Autant la décision d’entrer en guerre contre l’Ukraine n’a jamais pu faire l’objet de la moindre contestation – l’emploi du mot même de « guerre » pour qualifier la tentative d’invasion armée de l’Ukraine étant officiellement interdit en Russie –, autant les débats sur l’orientation à donner à l’économie russe n’ont pas manqué. Elvira Nabliullina, directrice de la BCR, insiste sur la nécessité d’une réorientation structurelle de l’économie [5]. C’est l’engagement résolu dans cette politique de réorientation qui marque la phase 3 de la période.
Pour réussir, la réorientation doit toucher les deux domaines concernés par les sanctions occidentales : les exportations et les importations. Pour les exportations, c’est tout d’abord le charbon qui est concerné par les interdictions d’achat de la part des pays occidentaux. Quelques mois plus tard, c’est le pétrole et les produits pétroliers qui font l’objet d’un consensus auprès des pays de l’UE, anciens principaux clients de la Russie. Dans les deux cas, l’important pour la Russie est de s’assurer de nouveaux débouchés. La Chine et l’Inde l’aident en cela. Les importations indiennes de pétrole brut sont multipliées par douze après les sanctions. Une partie est raffinée en Inde (l’une des plus grandes raffineries indiennes est la propriété de la major russe Rosneft) puis réexpédiée sous forme de produits pétroliers, y compris vers l’UE (Grekou et alii, 2023).
Pour les importations, l’un des premiers objectifs est de trouver des remèdes à l’interruption de l’approvisionnement en produits, composants et machines en provenance de certains partenaires, issus ou non de pays qui appliquent les sanctions. En effet, la guerre et les sanctions exercent un « effet de halo » qui dissuade l’accompagnement des échanges (assurances, logistique, financements) y compris pour des produits non visés par les sanctions (Vercueil, 2014). Les sanctions touchent en particulier certains équipements de l’industrie pétro-gazière, les composants électroniques susceptibles d’alimenter l’industrie d’armement russe, les biens et équipements militaires ou à double usage, les produits de luxe [6]. Le défi pour l’économie russe est de trouver des substituts à une telle variété de produits sans réduire la qualité de vie des citoyens ni l’efficacité productive de l’économie.

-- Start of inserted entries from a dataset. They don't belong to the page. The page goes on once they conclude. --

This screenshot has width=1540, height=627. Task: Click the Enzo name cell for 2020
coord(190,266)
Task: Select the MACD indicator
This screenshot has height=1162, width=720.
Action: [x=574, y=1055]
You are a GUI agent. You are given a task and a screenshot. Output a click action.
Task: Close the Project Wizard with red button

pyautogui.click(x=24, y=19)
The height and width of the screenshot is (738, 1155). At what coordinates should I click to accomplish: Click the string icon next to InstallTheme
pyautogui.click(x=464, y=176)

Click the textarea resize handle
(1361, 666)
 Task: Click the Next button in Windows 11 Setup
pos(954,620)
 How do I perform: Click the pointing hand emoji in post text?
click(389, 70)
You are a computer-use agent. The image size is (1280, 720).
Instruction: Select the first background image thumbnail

Le redressement du rouble joue à contre-courant de la substitution aux importations, voulue de longue date par Vladimir Poutine (Vercueil, 2018) et accélérée par la guerre et les sanctions. De mi-mai à mi-décembre 2022, le rouble se situe 20 % au-dessus de son niveau moyen observé durant le semestre précédant le 24 février (graphique 2). Ce niveau élevé, lié au contrôle des changes et à la hausse des prix internationaux du pétrole, exerce une forte incitation aux importations et un effet dissuasif sur la production nationale et les exportations hors matières premières. À partir d’un point bas atteint peu après le déclenchement de la guerre, les importations reprennent donc lentement et plafonnent le redressement de la production nationale. Les nouveaux fournisseurs sont principalement chinois, pour des niveaux de qualité souvent (mais pas toujours) inférieurs à ce qui était livré par les fournisseurs occidentaux avant la guerre. Ainsi, le départ précipité des constructeurs automobiles occidentaux du territoire russe se traduit par une chute abyssale de la production (plus de 60 % en rythme annuel durant les premiers mois de la guerre) qui n’est pas compensée par une production locale, mais par la montée rapide des importations d’automobiles chinoises et de véhicules d’occasion. Globalement, les difficultés à trouver des composants et équipements abordables dans des conditions économiques devenues difficiles (inflation et chute de la demande intérieure) réduisent la faculté des entreprises russes à entretenir leurs capacités de production, qui sont soumises dans les secteurs clés à de fortes tensions, du fait de l’injonction présidentielle à augmenter les cadences. L’économie russe se redresse, mais souffre d’une tendance structurelle à l’érosion, peu visible dans les statistiques.
En somme, la réorientation structurelle du commerce extérieur de l’économie russe est douloureuse et principalement géographique : d’européenne, l’économie russe devient asiatique dans ses orientations principales. La Chine, qui représentait 15 à 20 % des échanges de marchandises de la Russie avant la guerre, en totalise 40 % au premier trimestre 2024. La Turquie, qui joue un rôle important comme pays de transit pour les exportations de gaz russe, mais aussi pour l’approvisionnement de la Russie en produits occidentaux par contournement des sanctions, et l’Inde, qui monte en puissance essentiellement en tant que client de matières premières énergétiques, contribuent à ce changement soudain – et forcé par la guerre – d’orientation géographique des échanges russes.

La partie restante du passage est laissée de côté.